The ovarian tumor domain-containing protein 4 (OTUD4)-targeted ferroptosis inhibitor Maclekarpine E attenuates ulcerative colitis.

Abstract

BACKGROUND: Ulcerative colitis (UC) is a chronic inflammatory bowel disease driven by oxidative stress. Current therapies, including aminosalicylates and immunosuppressants, are limited by adverse effects. Natural product-derived compounds offer promising alternatives. Maclekarpine E (ME) is a dihydrobenzophenanthridine alkaloid with anti-inflammatory properties, but its efficacy and mechanism in UC are unclear. OBJECTIVE: This study aimed to evaluate the therapeutic effect of ME against UC and to elucidate its underlying molecular mechanism and potential target. METHODS: ME was prepared on a gram scale via a semi-synthetic and biomimetic route. Its biological activities were evaluated both in vitro using an LPS-induced RAW264.7 macrophage model, and in vivo using a DSS-induced murine model of ulcerative colitis.

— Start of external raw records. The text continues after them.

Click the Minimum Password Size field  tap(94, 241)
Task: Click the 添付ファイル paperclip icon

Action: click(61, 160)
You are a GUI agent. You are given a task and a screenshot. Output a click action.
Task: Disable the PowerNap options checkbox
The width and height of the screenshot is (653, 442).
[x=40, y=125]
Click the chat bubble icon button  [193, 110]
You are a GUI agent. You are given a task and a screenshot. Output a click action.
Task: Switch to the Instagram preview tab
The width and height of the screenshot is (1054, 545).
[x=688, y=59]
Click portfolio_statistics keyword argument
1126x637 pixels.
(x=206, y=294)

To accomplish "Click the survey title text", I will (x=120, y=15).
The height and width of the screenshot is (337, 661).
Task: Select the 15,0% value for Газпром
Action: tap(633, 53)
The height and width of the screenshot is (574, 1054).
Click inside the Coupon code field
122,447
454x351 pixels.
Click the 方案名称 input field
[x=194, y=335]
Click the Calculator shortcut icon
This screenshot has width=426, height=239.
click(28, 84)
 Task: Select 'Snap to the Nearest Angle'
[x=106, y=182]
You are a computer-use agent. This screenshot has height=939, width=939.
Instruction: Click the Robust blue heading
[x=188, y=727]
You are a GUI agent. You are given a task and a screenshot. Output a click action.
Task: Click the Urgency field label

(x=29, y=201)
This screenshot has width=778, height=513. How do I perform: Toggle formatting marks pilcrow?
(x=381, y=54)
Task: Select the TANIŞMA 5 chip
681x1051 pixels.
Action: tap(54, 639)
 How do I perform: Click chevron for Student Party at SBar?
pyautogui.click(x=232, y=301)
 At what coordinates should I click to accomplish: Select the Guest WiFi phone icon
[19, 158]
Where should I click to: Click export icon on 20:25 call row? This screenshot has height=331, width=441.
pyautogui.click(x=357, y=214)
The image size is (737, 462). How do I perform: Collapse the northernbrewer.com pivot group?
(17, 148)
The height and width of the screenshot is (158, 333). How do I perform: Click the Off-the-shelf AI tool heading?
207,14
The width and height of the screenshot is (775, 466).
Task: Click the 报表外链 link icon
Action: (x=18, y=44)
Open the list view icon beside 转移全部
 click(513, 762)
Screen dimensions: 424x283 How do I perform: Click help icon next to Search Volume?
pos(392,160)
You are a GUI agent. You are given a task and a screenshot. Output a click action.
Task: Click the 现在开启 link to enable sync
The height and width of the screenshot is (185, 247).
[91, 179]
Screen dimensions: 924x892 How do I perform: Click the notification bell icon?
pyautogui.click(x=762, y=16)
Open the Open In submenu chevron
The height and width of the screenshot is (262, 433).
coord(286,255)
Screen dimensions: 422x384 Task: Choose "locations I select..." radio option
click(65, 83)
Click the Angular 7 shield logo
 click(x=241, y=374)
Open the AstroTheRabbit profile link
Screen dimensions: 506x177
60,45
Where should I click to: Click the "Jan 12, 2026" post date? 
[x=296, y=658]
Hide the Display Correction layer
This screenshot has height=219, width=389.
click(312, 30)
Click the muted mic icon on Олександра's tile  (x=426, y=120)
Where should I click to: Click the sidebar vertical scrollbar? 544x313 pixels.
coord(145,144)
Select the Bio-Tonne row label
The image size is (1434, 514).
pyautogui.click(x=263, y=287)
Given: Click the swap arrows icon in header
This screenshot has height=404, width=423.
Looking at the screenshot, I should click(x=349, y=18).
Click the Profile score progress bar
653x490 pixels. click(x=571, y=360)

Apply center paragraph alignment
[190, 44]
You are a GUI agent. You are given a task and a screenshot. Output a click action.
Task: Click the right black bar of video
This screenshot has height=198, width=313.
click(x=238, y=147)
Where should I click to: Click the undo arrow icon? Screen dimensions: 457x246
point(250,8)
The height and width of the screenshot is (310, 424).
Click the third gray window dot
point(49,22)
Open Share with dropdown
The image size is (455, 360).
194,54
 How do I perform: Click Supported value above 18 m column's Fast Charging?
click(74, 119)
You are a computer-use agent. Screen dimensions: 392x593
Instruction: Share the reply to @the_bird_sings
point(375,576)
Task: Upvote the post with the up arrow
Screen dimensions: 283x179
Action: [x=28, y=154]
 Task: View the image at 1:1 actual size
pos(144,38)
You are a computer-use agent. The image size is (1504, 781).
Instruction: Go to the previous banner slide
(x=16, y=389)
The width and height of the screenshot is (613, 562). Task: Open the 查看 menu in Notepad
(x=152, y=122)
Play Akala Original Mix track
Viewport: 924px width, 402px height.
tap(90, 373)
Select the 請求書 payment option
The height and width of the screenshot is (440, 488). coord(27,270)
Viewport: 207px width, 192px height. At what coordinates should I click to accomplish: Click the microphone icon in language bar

To elucidate the underlying mechanism, TMT-based proteomic profiling and an RSL3-induced ferroptosis model in RAW264.7 macrophages were employed. Potential targets associated with the biological activities of ME were identified by DIA-based SPIA proteomic analysis. The initial hit was subsequently validated using CETSA assay. Further validation was then conducted through CHX chase and ubiquitination assays in HEK-293T cells with overexpression or knockdown of the target protein, in order to confirm its functional relevance. RESULTS: ME demonstrated potent anti-inflammatory effects in both RAW264.7 cellular and C57BL/6 mice UC models. Proteomic and functional analyses identified ferroptosis inhibition as a key mechanism. ME up-regulated the NRF2/GPX4 antioxidant axis, down-regulated ACSL4, and mitigated lipid peroxidation, thereby counteracting RSL3-induced RAW264.7 cell ferroptosis. Furthermore, ME bounds to the deubiquitinase ovarian tumor domain-containing protein 4 (OTUD4) and reduced GPX4 ubiquitination and enhanced protein stability. CONCLUSION: ME could target OTUD4 to stabilize the core ferroptosis defense factor GPX4 and activate NRF2/GPX4 signaling pathway as a novel ferroptosis inhibitor to alleviate UC. These findings could suggest ME to be a promising lead compound for further modification and highlight OTUD4 as a potential new target for anti-inflammatory drug development.